** Opening Data shown block **

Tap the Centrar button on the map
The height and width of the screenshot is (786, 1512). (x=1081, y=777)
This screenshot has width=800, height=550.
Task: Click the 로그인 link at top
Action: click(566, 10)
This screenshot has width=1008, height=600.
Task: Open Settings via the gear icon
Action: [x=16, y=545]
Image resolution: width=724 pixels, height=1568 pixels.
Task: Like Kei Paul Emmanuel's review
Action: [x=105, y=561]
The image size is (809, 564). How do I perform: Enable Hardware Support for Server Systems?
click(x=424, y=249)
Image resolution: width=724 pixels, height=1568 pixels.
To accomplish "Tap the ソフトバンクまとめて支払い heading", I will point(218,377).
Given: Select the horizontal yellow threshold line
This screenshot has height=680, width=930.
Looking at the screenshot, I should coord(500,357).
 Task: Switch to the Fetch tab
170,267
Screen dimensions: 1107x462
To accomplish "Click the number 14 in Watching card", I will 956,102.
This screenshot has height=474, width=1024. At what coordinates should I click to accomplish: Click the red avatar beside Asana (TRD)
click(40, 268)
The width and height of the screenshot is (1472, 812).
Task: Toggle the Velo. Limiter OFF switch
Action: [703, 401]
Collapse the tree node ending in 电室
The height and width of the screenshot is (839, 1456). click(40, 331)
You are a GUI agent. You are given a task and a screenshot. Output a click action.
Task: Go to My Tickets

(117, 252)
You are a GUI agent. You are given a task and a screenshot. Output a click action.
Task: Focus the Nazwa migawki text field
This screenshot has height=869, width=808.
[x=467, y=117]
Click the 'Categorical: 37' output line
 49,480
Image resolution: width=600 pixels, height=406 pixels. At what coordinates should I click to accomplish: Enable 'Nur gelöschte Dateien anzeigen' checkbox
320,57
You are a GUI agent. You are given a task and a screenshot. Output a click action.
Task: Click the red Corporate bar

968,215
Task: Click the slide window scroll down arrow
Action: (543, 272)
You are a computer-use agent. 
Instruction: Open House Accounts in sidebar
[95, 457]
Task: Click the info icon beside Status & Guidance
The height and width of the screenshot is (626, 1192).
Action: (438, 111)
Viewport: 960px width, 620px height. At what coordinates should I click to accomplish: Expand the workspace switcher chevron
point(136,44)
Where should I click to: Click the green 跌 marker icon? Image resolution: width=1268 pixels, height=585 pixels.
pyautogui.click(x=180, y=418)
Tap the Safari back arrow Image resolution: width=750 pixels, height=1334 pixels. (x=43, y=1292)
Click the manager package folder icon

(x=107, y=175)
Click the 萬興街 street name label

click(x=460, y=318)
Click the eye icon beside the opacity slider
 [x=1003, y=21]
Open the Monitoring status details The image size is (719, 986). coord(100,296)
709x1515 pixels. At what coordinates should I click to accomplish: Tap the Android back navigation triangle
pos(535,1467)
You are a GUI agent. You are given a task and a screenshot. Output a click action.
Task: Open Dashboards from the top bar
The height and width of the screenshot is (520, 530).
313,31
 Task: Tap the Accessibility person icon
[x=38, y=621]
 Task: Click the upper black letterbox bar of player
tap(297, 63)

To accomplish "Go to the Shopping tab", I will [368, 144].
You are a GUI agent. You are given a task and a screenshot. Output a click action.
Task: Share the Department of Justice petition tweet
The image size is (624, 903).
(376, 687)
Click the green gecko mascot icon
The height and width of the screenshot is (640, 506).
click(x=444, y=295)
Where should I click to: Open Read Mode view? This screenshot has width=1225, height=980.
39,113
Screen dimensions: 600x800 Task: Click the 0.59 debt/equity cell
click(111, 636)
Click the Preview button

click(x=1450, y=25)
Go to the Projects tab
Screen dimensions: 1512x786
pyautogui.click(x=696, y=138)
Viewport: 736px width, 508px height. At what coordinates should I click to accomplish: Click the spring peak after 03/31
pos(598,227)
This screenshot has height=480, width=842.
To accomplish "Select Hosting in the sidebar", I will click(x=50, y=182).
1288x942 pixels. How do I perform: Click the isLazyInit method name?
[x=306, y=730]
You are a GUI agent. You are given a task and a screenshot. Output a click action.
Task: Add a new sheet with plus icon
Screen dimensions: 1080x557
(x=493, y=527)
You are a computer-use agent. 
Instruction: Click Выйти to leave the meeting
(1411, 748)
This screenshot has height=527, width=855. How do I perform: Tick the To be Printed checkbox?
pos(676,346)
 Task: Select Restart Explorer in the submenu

** Closing Data shown block **

■ What to produce ■
The answer must be every record above, repeated exactly as written.

■ Your solution ■
Tap the Centrar button on the map
The height and width of the screenshot is (786, 1512). (x=1081, y=777)
This screenshot has width=800, height=550.
Task: Click the 로그인 link at top
Action: click(566, 10)
This screenshot has width=1008, height=600.
Task: Open Settings via the gear icon
Action: [x=16, y=545]
Image resolution: width=724 pixels, height=1568 pixels.
Task: Like Kei Paul Emmanuel's review
Action: [x=105, y=561]
The image size is (809, 564). How do I perform: Enable Hardware Support for Server Systems?
click(x=424, y=249)
Image resolution: width=724 pixels, height=1568 pixels.
To accomplish "Tap the ソフトバンクまとめて支払い heading", I will point(218,377).
Given: Select the horizontal yellow threshold line
This screenshot has height=680, width=930.
Looking at the screenshot, I should coord(500,357).
 Task: Switch to the Fetch tab
170,267
Screen dimensions: 1107x462
To accomplish "Click the number 14 in Watching card", I will 956,102.
This screenshot has height=474, width=1024. At what coordinates should I click to accomplish: Click the red avatar beside Asana (TRD)
click(40, 268)
The width and height of the screenshot is (1472, 812).
Task: Toggle the Velo. Limiter OFF switch
Action: [703, 401]
Collapse the tree node ending in 电室
The height and width of the screenshot is (839, 1456). click(40, 331)
You are a GUI agent. You are given a task and a screenshot. Output a click action.
Task: Go to My Tickets

(117, 252)
You are a GUI agent. You are given a task and a screenshot. Output a click action.
Task: Focus the Nazwa migawki text field
This screenshot has height=869, width=808.
[x=467, y=117]
Click the 'Categorical: 37' output line
 49,480
Image resolution: width=600 pixels, height=406 pixels. At what coordinates should I click to accomplish: Enable 'Nur gelöschte Dateien anzeigen' checkbox
320,57
You are a GUI agent. You are given a task and a screenshot. Output a click action.
Task: Click the red Corporate bar

968,215
Task: Click the slide window scroll down arrow
Action: (543, 272)
You are a computer-use agent. 
Instruction: Open House Accounts in sidebar
[95, 457]
Task: Click the info icon beside Status & Guidance
The height and width of the screenshot is (626, 1192).
Action: (438, 111)
Viewport: 960px width, 620px height. At what coordinates should I click to accomplish: Expand the workspace switcher chevron
point(136,44)
Where should I click to: Click the green 跌 marker icon? Image resolution: width=1268 pixels, height=585 pixels.
pyautogui.click(x=180, y=418)
Tap the Safari back arrow Image resolution: width=750 pixels, height=1334 pixels. (x=43, y=1292)
Click the manager package folder icon

(x=107, y=175)
Click the 萬興街 street name label

click(x=460, y=318)
Click the eye icon beside the opacity slider
 [x=1003, y=21]
Open the Monitoring status details The image size is (719, 986). coord(100,296)
709x1515 pixels. At what coordinates should I click to accomplish: Tap the Android back navigation triangle
pos(535,1467)
You are a GUI agent. You are given a task and a screenshot. Output a click action.
Task: Open Dashboards from the top bar
The height and width of the screenshot is (520, 530).
313,31
 Task: Tap the Accessibility person icon
[x=38, y=621]
 Task: Click the upper black letterbox bar of player
tap(297, 63)

To accomplish "Go to the Shopping tab", I will [368, 144].
You are a GUI agent. You are given a task and a screenshot. Output a click action.
Task: Share the Department of Justice petition tweet
The image size is (624, 903).
(376, 687)
Click the green gecko mascot icon
The height and width of the screenshot is (640, 506).
click(x=444, y=295)
Where should I click to: Open Read Mode view? This screenshot has width=1225, height=980.
39,113
Screen dimensions: 600x800 Task: Click the 0.59 debt/equity cell
click(111, 636)
Click the Preview button

click(x=1450, y=25)
Go to the Projects tab
Screen dimensions: 1512x786
pyautogui.click(x=696, y=138)
Viewport: 736px width, 508px height. At what coordinates should I click to accomplish: Click the spring peak after 03/31
pos(598,227)
This screenshot has height=480, width=842.
To accomplish "Select Hosting in the sidebar", I will click(x=50, y=182).
1288x942 pixels. How do I perform: Click the isLazyInit method name?
[x=306, y=730]
You are a GUI agent. You are given a task and a screenshot. Output a click action.
Task: Add a new sheet with plus icon
Screen dimensions: 1080x557
(x=493, y=527)
You are a computer-use agent. 
Instruction: Click Выйти to leave the meeting
(1411, 748)
This screenshot has height=527, width=855. How do I perform: Tick the To be Printed checkbox?
pos(676,346)
 Task: Select Restart Explorer in the submenu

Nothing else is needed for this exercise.